Zero Trust is a security strategy which requires users; be in within or outside the organization to be authenticated, authorized, and continuously validated before being given or keeping granted access to applications and data. This means, a zero-trust policy assumes that there is no traditional network edge – It can be local, in the cloud, a combination or a hybrid situation with resources from anywhere, and workers in any location.  

Zero trust security follows 3 major principles:

  • Verifying Explicitly: Authenticating and authorizing based on all available data points
  • Utilizing Least Privilege Access: Limit access with policies like Just-In-Time and Just-Enough-Access (JIT/JEA)
  • Always Assuming Breach: Reducing the breach radius and segmenting access, by verifying end-to-end encryption, use of analytics for better view, using threat detection and improving overall cyber defenses.

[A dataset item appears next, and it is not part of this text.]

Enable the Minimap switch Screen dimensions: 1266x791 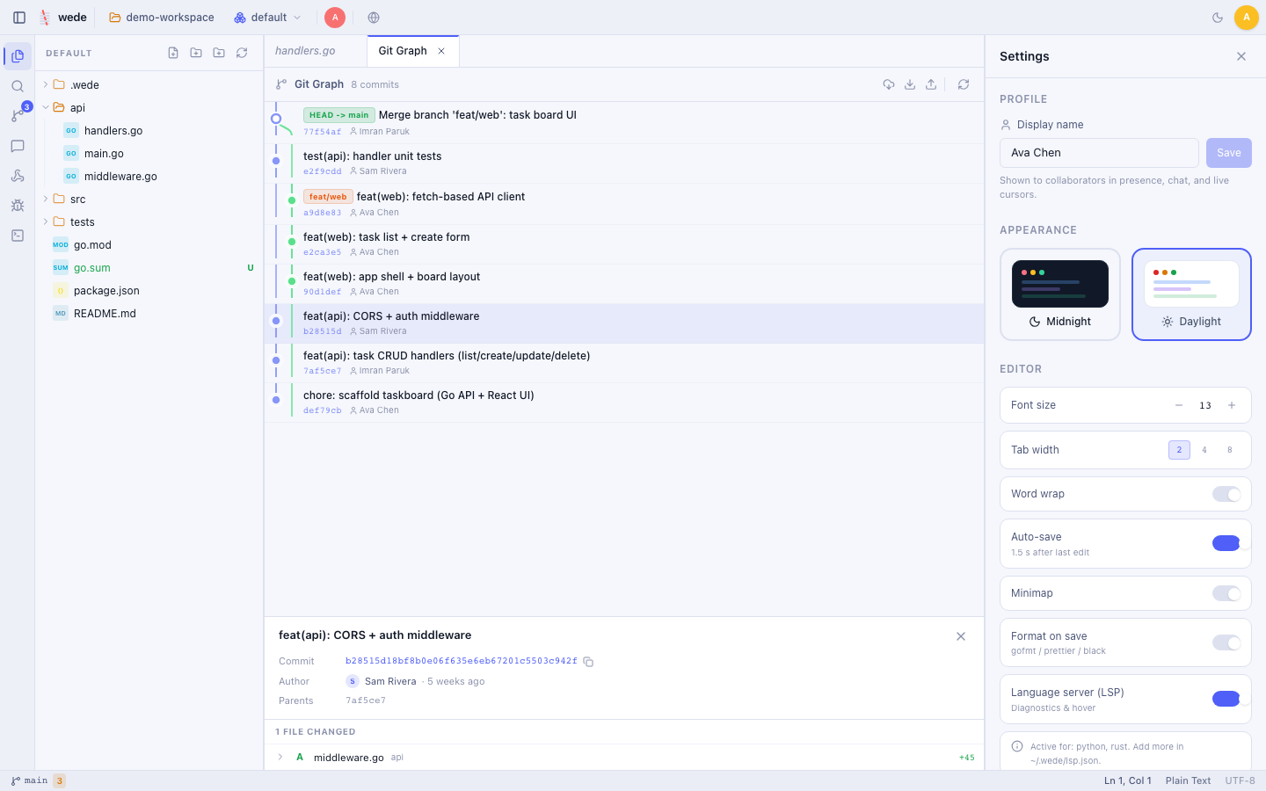(1226, 593)

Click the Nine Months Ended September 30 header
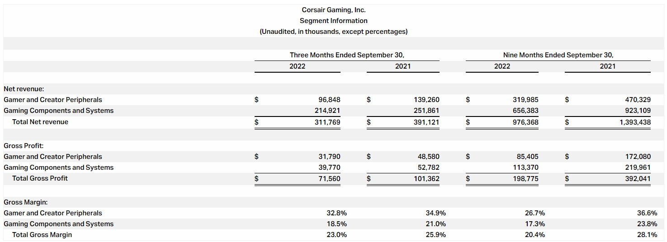558,55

In simpler terms – Zero trust security believes in a “never trust, always verify” policy!

Not considering that everything behind the corporate firewall is safe, the Zero Trust security simply assumes there is a breach and verifies each request as though it originated from a malicious network. No matter where the request originated from or what resource it accesses.

This security strategy works wonders with modern security dilemmas that embrace remote workforce and protects every user account, device, application, and data wherever they are located.